De ambos os lados do Atlântico, as repercussões de uma invasão russa bem-sucedida da Ucrânia são óbvias: os países que estiveram sob domínio soviético enfrentariam uma ameaça maior de Putin, que pode continuar seu aventureirismo para reforçar o apoio à medida que a economia russa sofre com as sanções. Os cidadãos das democracias ocidentais estão menos cientes, no entanto, da importância da soberania contínua de Taiwan para a atual ordem de segurança na Ásia e além.
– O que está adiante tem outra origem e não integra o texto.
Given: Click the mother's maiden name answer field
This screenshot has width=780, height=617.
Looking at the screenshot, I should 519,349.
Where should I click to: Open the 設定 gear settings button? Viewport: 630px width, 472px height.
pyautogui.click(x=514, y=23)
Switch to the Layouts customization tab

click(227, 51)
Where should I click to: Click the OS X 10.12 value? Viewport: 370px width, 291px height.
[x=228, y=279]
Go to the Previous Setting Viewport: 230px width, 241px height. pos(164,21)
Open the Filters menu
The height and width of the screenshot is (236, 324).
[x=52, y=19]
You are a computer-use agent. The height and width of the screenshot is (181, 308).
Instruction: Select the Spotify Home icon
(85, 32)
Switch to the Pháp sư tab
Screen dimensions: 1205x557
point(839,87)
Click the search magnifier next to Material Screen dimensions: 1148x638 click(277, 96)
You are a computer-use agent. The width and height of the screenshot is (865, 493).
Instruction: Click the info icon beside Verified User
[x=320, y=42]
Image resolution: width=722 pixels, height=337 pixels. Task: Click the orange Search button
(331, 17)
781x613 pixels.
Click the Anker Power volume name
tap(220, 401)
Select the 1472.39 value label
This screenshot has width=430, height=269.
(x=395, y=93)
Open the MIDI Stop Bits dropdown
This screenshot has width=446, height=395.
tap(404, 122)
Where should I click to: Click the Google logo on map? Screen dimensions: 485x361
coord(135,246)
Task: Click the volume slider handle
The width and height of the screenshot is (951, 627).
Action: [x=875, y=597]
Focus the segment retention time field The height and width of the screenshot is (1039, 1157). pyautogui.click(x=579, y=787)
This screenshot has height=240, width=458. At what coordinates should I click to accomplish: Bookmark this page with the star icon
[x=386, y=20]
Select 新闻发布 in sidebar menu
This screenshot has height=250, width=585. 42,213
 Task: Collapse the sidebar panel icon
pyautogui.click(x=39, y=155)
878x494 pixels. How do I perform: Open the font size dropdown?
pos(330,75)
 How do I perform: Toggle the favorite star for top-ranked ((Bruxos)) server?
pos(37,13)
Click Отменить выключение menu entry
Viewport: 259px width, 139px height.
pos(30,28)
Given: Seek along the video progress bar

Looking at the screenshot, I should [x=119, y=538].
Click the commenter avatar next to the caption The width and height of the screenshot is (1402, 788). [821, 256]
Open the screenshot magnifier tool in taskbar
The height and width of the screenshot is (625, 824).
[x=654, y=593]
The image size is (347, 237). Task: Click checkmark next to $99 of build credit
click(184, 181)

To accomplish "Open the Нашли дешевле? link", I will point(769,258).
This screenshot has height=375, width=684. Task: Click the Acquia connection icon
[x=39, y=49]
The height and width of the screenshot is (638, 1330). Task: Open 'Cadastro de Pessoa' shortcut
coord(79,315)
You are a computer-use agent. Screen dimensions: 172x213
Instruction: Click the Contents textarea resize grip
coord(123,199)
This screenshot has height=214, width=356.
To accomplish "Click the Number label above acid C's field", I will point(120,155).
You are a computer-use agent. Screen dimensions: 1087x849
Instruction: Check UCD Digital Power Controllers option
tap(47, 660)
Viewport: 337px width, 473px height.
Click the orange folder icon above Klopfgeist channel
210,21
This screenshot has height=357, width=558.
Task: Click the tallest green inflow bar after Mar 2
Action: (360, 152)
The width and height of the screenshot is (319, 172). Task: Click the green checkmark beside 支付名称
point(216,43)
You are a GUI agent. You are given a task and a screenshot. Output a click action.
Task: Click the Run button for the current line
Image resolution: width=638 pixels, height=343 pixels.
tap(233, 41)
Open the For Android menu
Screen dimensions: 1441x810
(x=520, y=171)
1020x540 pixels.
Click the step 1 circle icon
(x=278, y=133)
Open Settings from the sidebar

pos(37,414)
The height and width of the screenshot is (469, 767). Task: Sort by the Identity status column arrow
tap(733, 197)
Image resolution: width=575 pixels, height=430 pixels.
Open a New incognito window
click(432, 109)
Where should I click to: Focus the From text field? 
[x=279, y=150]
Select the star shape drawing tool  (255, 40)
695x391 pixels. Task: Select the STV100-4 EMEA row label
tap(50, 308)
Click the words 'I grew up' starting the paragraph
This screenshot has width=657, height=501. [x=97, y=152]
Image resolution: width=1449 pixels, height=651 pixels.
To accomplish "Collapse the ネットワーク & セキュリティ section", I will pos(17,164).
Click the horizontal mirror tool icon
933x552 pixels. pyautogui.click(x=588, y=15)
Geograficamente, a China controlaria as principais rotas marítimas através dos mares do Sul e Leste da China, aumentando significativamente sua capacidade de exercer pressão militar em todo o Pacífico Ocidental e influência política em todo o mundo. Tecnologicamente, a jurisdição de Beijing sobre as instalações de fabricação de semicondutores mais avançadas do mundo colocaria a China em uma posição de comando para estabelecer vantagens militares dominantes, expandir as dependências econômicas globais e definir os padrões para o futuro tecnológico da humanidade.

Politicamente, “a perda de Taiwan validaria e impulsionaria as narrativas de Beijing sobre a inevitabilidade do declínio americano e a superioridade do sistema autocrático implacavelmente eficiente da China sobre a incoerência e desunião da democracia liberal de estilo ocidental”, diz Ivan Kanapathy, membro sênior da Centro para Avaliações Estratégicas e Orçamentárias, com sede em Washington, que anteriormente atuou como vice-diretor sênior do Conselho de Segurança Nacional para a Ásia e como adido militar dos EUA em Taipé. Ele me disse que “representaria uma mudança estratégica marcante de poder e influência global”.

Como na Ucrânia, o fator mais importante na sobrevivência de Taiwan é a disposição de seu povo em defender sua democracia suada. Wang, a cirurgiã, me disse que ela já deixou de querer evitar se envolver na política para sentir um senso de responsabilidade por isso e espera que outros taiwaneses também o façam.

“Quero ser mais corajosa e estou mais disposta a falar sobre meus sentimentos pelo meu país”, disse ela. “Não importa o que aconteça, eu escolherei defender Taiwan.”